A comprehensive landlord’s guide to gaining possession via Section 21 or Section 8


Cut through the jargon and find out how to end a tenancy and get your property back, legally. With our handy, easy to follow landlord’s guide.


As a landlord, your number one priority is likely to be having a great tenant living in your property. Paying rent to you on time and in full.

But there may be times when you want or need to get your property back. That could be for a personal reason – you might be planning to sell or move either yourself or a family member into it. On the other hand, it could be because you’re unhappy with the tenant and/or they’ve broken the terms of their tenancy agreement.

Whatever the reason, if you want your tenant to leave, there are specific legal steps you have to follow to end a tenancy.

If we manage your property, we’ll take care of the whole process for you. But if you self-manage, you’ll need to take the time to understand your obligations. And what you can and can’t do, in order to stay on the right side of the law.
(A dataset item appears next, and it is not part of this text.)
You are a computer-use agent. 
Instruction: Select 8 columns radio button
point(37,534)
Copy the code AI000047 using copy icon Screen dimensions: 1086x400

To help you, we’ve put together this handy overview of the different situations in which you might want to end a tenancy, beginning with:


Section notices

This is the paperwork you’ll need to issue your tenant with, in order to bring the tenancy to an end. The type of notice you should use depends on your reasons for ending the tenancy:


Section 21 notice:

This is essentially a ‘no fault’ eviction. Simply give the tenant a minimum of two months’ notice that you want them to vacate the property – you’re not obliged to give them a reason. You can find the correct form (6A) on the government website.

It’s important to note that there are certain circumstances in which you can’t serve a Section 21 notice, including:

  • If you haven’t protected the tenant’s deposit
  • If you haven’t given them the latest version of the government’s ‘How to rent’ guide
  • If you haven’t provided them with copies of the property’s EPC and current gas safety certificate.

You can find a full list on GOV.UK but, in general, as long as you’re meeting all your obligations as a landlord, you should be able to end the tenancy with a Section 21.


Section 8 notice:

A Section 8 (form 3) is normally used if the tenant has breached their tenancy agreement. This differs from a Section 21 in two key ways:

1). You must state the ground(s) on which you’re evicting the tenant, and

2). The notice period will vary, depending on the grounds, but it’s generally between 2 weeks and 2 months. In the most serious cases, for example if there has been illegal activity, no notice is required.

As well as issuing the right paperwork – and you must make sure you use the most up-to-date version of the section notice – you’ve got to be able to prove that the notice was served correctly. To cover yourself, it’s a good idea to have it hand-delivered to the property. Or sent via a ‘signed for’ postal service. In addition, email a copy to your tenant requesting a ‘read receipt’.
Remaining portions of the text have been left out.